How Cubic Motion is achieving new levels of photorealism with digital humans like Siren
With each passing year, the uncanny valley becomes shallower and shallower. Continual technological advancements and innovation have produced the first digital humans that can convincingly stand in for the real thing without obvious tells or deficiencies. And it’s only the beginning: these hyper-realistic, real-time avatars will only become more and more human through further refinement.
Cubic Motion is helping to lead that charge. The Manchester-based company has been producing standout facial animation for video games and other media for years based on its computer vision technology—a pairing of software and algorithms designed by a talented team led by experienced Ph.D. scientists.
In collaboration with fellow industry leaders Epic Games, Tencent, 3Lateral, and Vicon, Cubic Motion has helped develop Siren, the highest-fidelity digital human created to date. Driven in real-time by a live actress, Siren looks, sounds, and acts just like the real thing, and the potential applications are seemingly endless—from live characters in video games to broadcasts and more. Here is a look at the technology behind this fascinatingly lifelike creation.
Meeting the challenge
Siren began as a challenge from Epic Games and Tencent to showcase the immense capabilities of Epic’s Unreal Engine 4, the latest edition of the popular game engine that has powered hundreds of major games, from Gears of War to Fortnite. As the technology has become much more flexible and sophisticated, Epic Games has seen opportunities to expand its usage beyond video games and into other applications and media.
Epic sought to create a proof-of-concept digital human, to demonstrate just how far Unreal Engine 4 can be pushed today to render lifelike characters in real time. To do so, the company needed to work with some of the top specialists in capture technology and animation.
Motion capture camera company Vicon provided its Shōgun cameras and technology to stream the live performance from actress Alexa Lee into the game engine, while 3Lateral’s detailed scans and real-time facial solver Rig Logic helped bring Siren’s face to life.
Cubic Motion’s role, then, was to provide the missing link between those two elements via its computer vision technology, which tracks more than 200 facial features of the actress in real time at more than 60 frames per second, transferring even the subtlest facial movements of the actress to the digital character without any perceptible delay.
It’s what transforms impressive-looking scans and a complex rig into a truly believable digital human. Cubic Motion’s ability to transfer the performance of human actors to digital assets with an unrivaled combination of speed, accuracy, and efficiency delivers a new level of realism in high-quality animated faces.
Computer vision at work
Translating a live performance into a live, real-time rendered character requires capturing the performer, intricately tracking his or her facial features to measure what the face is doing, solving that data onto the CG character controls, and then ultimately streaming the results to be rendered in the game engine.
That’s the simplified, top-level version, of course—completing this process is hardly simple or straightforward, and requires extensive planning, work, and iteration to ensure a successful result.
It’s essential to have a real-time tracking model that runs at 60 frames per second and remains robust in a real-time environment.
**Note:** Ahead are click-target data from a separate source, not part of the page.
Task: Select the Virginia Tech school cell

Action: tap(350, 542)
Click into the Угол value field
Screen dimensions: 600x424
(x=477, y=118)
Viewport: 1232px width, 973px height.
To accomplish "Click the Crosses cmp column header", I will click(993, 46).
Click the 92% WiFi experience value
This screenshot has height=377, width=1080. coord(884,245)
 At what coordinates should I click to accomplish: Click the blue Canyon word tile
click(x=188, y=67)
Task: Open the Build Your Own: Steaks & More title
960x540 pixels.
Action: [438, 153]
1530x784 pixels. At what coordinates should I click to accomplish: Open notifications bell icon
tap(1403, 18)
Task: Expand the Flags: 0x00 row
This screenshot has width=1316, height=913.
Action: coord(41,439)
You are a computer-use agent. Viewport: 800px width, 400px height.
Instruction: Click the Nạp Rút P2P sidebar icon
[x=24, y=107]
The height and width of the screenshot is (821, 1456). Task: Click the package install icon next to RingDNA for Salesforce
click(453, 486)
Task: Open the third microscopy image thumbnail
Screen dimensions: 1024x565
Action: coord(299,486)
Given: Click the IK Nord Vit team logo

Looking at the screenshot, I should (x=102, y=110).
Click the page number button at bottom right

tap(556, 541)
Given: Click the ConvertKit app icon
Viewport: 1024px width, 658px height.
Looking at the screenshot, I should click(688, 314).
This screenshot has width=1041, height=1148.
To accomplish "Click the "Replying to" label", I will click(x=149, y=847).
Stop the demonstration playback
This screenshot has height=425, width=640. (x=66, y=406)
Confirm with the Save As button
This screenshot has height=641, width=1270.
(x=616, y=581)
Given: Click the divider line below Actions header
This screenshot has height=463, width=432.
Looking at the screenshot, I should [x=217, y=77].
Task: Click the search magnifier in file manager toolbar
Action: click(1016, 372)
We also must calibrate the camera system, so that we can align the cameras and obtain 3D information. 3Lateral provided the brilliant CG asset for Siren, but then we needed to create the solver to drive the character in real time.
Cubic Motion’s machine-learning algorithms are based on years of experience and extensive work in the field of computer vision, allowing us to precisely track facial features even without physical markers. It requires us to train the tracker to capture the right information, such as separating parts of the face, digitally marking facial elements, and allowing for the level of dynamic flexibility of a human face.
We also track from a side view to supplement the forward camera, which presents its own challenges. It is a critical component, however, as the side view provides very good information about rolling in and out of lips, dimples, and jaw movement.
Just like the real thing
There are plenty of additional details that make a significant impact in the overall look and feel of Siren, from scanning teeth casts from the actress to adding peach fuzz on her face and ever-more realistic skin shaders from the Unreal Engine team. They’ve also enhanced the backscatter algorithms and introduced dual specular lobes to lifelike eyes—one of the most crucial details in selling the performance of a digital human.
Siren’s impact was immediately felt following its debut at GDC and FMX 2018, as the impressive performance showed what is possible with real-time rendered characters and the potential for live performances streamed into game engines.
Via collaboration with leading industry partners and tapping on its own considerable computer vision experience, Cubic Motion is helping to define the future of digital humans—and will continue to enhance and innovate until the uncanny valley ceases to exist.